It’s actually not that hard: find one and start reading!
OK, that was a little glib––when we talk about how to read a poem, we’re talking about how to process a poem as we read it. Often people worry that they’re missing something when they read a poem, some decoder ring that would help them make sense of what they’re looking at. There are bestselling books out there that promise to explain how the professionals interpret poems, tapping into the market of people who feel like they should appreciate or “get” poetry more than they do.

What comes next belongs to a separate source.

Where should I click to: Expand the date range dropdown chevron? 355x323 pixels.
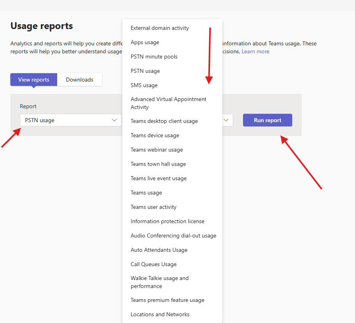click(x=227, y=120)

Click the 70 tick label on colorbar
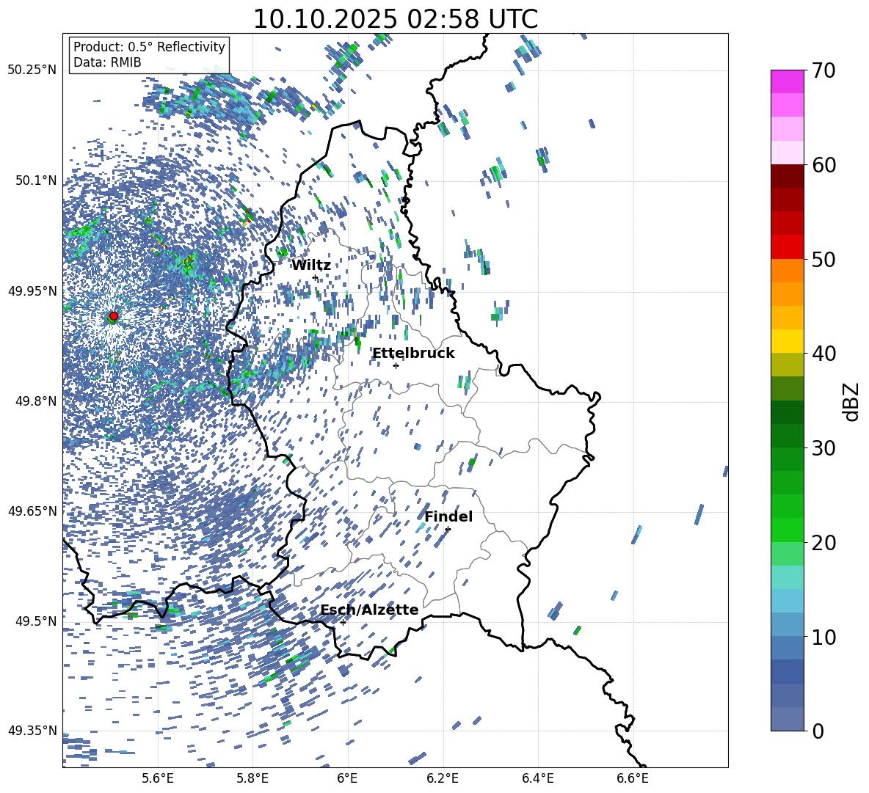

Don’t get me wrong––reading poetry ‘well,’ in the sense of getting something out of it that not everyone might notice, is indeed a professional skill! (That’s why they call them professors, to make a long etymological story short.) But it’s not a high priesthood, or some inherent ability you either have or you don’t. It’s a skill you can pick up with practice, and a hobby you can enjoy at any level. Think about it this way: you don’t have to be a professional player or coach or scout in order to enjoy sports. As you watch more or listen to experts you might come to appreciate them in a new way, but you don’t need to know the ins and outs of the triangle offense in order to get excited about a dunk, or be able to tell a fastball from a splitter to marvel at a home run.

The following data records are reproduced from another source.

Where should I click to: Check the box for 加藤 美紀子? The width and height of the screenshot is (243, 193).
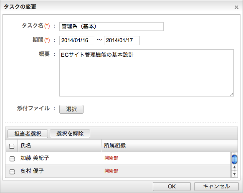[12, 159]
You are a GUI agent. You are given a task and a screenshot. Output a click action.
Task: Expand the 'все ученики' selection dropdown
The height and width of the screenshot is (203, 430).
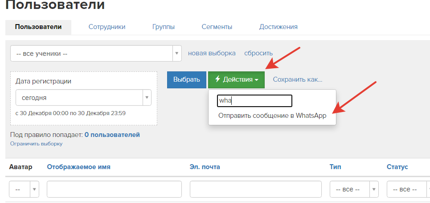click(96, 54)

That means you don’t need to know the difference between an iamb and a trochee in order to enjoy a poem (though if you’d like to know, this is a good explainer). With that in mind I want to share a poem that I enjoy, and what I like about it––no iambs or trochees involved.
Natasha Trethewey
Rotation (2010)
Like the moon that night, my father—
a distant body, white and luminous.
How small I was back then,
looking up as if from dark earth.
Distant, his body white and luminous,
my father stood in the doorway.
Looking up as if from dark earth,
I saw him outlined in a scrim of light.
My father stood in the doorway
as if to watch over me as I dreamed.
When I saw him outlined—a scrim of light—
he was already waning, turning to go.
Once, he watched over me as I dreamed.
How small I was. Back then,
he was already turning to go, waning
like the moon that night—my father.
Gorgeous, right? (If you don’t agree, no worries––go find a poem that you do find gorgeous, my taste is very finicky and yours might be too.) The poem reminds me of the feeling of being a child, and how much your world revolves around your parents when you’re small. Trethewey captures that feeling with the simile of the moon and the earth, the literal world and the thing that literally revolves around it.* (This kind of central image that runs throughout the poem is often called the “conceit.”) I remember bedtime rituals as a kid: those memories can seem like a single night in my mind, like this poem is about a single night, but they’re built up out of the rituals that helped me cope as a small child with being separated from my parents each night, alone in my room.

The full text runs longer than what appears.